PROGRESIF EDITORIAL – Sistem perpajakan dalam Islam merupakan pilar penting dalam ekonomi Islam, memiliki karakteristik unik yang membedakannya dari sistem konvensional. Berbeda dengan sistem yang mungkin kita kenal, perpajakan Islam memiliki sifat temporer, hanya diberlakukan ketika kas negara (Baitul Mal) kekurangan dana, dan akan dihentikan ketika kebutuhan telah terpenuhi. Hal ini mencerminkan prinsip fleksibilitas dan responsivitas terhadap kebutuhan masyarakat. Lebih lanjut, dana yang terkumpul haruslah digunakan secara eksklusif untuk membiayai kebutuhan yang menjadi kewajiban bagi umat Islam, dengan batasan yang jelas untuk memastikan akuntabilitas.
Sebagaimana Hasil Musyawarah Nasional Nahdlatul Ulama (Munas NU) 2012 yang dilansir pada laman NU Online menyatakan:
“Pada dasarnya, tidak ada kewajiban pembayaran pajak dalam syariat Islam. Namun, pembayaran pajak boleh diberlakukan bagi rakyat yang mampu demi kemaslahatan umum, apabila sumber-sumber dana nonpajak yang telah dikelola dengan benar tidak mencukupi untuk kebutuhan negara.” (PBNU, Musyawarah Nasional Alim Ulama dan Konferensi Besar Nahdlatul Ulama, [Jakarta, LTN PBNU: 2012], halaman 52-53)
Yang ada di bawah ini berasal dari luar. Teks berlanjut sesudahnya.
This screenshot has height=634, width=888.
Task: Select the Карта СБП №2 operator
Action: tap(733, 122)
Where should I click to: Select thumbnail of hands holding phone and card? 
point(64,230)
Pandangan ini sejalan dengan pendapat Imam Al-Ghazali yang dikutip oleh Imam An-Nawawi:
مَالُ المَصَالِحِ لَا يَجُوزُ صَرْفُهُ إِلَّا لِمَنْ فِيهِ مَصْلَحَةٌ عَامَّةٌ أَوْ هُوَ مُحْتَاجٌ عَاجِزٌ
Artinya: “Harta untuk kepentingan umum tidak boleh digunakan kecuali untuk orang yang memberi kemaslahatan umum atau untuk orang yang sangat membutuhkan.” (Al-Majmu’, [Beirut, Darul Minhaj: 2007], jilid IX, halaman 349).
Salah satu aspek krusial adalah pemahaman tentang jenis-jenis pajak dalam Islam. Zakat, sebagai rukun Islam, menjadi kewajiban bagi setiap Muslim yang memenuhi syarat. Selain itu, terdapat Jizyah, pajak yang dikenakan pada non-Muslim sebagai imbalan atas perlindungan dan keamanan yang diberikan oleh negara Islam. Kharaj, pajak atas tanah, dikenakan tanpa memandang agama atau status pemilik, dengan variasi seperti Kharaj Sulhiyyah (berdasarkan perjanjian) dan Kharaj Unwah (berdasarkan penaklukan). Terakhir, Usyr merupakan bea cukai yang dikenakan pada aktivitas perdagangan, dengan batasan minimal nilai barang yang dikenakan pajak.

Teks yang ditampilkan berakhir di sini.